>> begin DATASET

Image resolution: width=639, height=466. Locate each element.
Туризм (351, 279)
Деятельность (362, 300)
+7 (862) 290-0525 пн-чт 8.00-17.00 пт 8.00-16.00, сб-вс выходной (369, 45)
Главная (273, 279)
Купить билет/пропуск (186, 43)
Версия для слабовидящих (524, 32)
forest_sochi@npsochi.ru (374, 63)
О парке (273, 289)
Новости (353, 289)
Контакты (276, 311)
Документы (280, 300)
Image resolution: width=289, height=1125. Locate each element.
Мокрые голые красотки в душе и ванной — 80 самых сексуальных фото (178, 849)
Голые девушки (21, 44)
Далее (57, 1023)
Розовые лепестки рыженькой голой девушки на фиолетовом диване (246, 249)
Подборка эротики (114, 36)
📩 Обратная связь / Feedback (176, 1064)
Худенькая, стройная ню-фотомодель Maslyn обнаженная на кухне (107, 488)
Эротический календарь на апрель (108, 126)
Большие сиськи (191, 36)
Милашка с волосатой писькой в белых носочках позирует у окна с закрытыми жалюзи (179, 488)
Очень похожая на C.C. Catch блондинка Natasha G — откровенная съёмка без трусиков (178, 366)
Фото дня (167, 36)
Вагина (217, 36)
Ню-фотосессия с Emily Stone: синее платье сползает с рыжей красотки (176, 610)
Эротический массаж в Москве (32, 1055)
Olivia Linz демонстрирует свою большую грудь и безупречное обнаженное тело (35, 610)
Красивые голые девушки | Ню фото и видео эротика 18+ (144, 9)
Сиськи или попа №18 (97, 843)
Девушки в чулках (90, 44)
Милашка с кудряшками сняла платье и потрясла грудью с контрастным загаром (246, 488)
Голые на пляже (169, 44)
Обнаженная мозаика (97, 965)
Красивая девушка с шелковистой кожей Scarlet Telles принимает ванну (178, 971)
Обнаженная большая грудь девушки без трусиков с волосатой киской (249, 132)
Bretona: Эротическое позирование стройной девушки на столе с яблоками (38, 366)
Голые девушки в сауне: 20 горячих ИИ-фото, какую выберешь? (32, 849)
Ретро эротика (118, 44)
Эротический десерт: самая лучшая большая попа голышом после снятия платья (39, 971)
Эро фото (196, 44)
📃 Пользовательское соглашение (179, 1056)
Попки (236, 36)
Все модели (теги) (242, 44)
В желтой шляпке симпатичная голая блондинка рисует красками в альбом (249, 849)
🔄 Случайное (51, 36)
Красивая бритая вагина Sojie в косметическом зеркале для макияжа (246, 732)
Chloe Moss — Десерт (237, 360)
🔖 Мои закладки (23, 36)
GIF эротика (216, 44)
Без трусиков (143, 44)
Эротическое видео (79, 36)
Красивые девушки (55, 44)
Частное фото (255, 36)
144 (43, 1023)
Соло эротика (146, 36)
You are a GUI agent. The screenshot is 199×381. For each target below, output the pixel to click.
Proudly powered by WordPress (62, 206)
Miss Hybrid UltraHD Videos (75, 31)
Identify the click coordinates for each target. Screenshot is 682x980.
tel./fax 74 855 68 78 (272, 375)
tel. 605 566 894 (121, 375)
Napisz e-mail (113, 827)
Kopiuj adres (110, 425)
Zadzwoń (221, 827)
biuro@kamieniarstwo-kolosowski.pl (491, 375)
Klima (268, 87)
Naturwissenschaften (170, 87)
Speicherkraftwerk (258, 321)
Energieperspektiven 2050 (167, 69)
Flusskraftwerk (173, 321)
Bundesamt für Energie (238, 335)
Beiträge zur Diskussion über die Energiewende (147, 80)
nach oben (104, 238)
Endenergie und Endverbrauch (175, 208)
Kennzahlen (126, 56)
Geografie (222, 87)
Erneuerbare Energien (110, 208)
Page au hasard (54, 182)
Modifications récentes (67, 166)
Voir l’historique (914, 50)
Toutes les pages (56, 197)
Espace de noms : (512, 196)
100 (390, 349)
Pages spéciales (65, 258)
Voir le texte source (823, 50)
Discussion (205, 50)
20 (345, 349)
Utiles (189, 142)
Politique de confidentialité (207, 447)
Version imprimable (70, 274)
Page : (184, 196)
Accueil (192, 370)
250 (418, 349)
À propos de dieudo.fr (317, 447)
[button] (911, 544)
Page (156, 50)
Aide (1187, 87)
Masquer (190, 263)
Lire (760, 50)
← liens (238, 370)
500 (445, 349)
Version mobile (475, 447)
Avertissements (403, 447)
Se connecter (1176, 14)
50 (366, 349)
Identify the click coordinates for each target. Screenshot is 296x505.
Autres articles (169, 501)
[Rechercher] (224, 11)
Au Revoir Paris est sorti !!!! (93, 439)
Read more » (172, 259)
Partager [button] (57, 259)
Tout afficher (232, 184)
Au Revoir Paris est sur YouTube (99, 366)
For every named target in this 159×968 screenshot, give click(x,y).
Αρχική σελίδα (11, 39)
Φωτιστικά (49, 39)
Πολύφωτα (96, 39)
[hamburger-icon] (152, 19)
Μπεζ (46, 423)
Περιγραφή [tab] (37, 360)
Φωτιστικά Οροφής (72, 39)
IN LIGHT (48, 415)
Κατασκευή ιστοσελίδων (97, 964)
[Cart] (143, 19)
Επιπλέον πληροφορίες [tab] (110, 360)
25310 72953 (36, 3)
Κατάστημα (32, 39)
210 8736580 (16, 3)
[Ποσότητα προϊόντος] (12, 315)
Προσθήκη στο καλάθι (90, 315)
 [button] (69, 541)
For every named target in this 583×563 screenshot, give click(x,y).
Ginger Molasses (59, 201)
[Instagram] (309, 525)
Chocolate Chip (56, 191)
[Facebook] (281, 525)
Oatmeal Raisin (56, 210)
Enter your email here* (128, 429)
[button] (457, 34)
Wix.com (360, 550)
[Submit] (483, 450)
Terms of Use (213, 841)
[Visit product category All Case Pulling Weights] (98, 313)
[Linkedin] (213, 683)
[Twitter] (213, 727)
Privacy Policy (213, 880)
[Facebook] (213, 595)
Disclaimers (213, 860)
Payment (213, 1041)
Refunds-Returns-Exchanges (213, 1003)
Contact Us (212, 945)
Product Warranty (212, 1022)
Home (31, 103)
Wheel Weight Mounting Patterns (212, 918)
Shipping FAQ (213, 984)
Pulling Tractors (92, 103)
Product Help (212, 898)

>> end DATASET

[WHAT NEEDS TO BE DONE]: Rename "Contact Us" to "Get in Touch" in the listing, starting at the line that has "[Facebook] (213, 595)" and stopping after the listing's final line. Give back only those lines, with nothing else altered.

[THE REPLY]:
[Facebook] (213, 595)
Disclaimers (213, 860)
Payment (213, 1041)
Refunds-Returns-Exchanges (213, 1003)
Get in Touch (212, 945)
Product Warranty (212, 1022)
Home (31, 103)
Wheel Weight Mounting Patterns (212, 918)
Shipping FAQ (213, 984)
Pulling Tractors (92, 103)
Product Help (212, 898)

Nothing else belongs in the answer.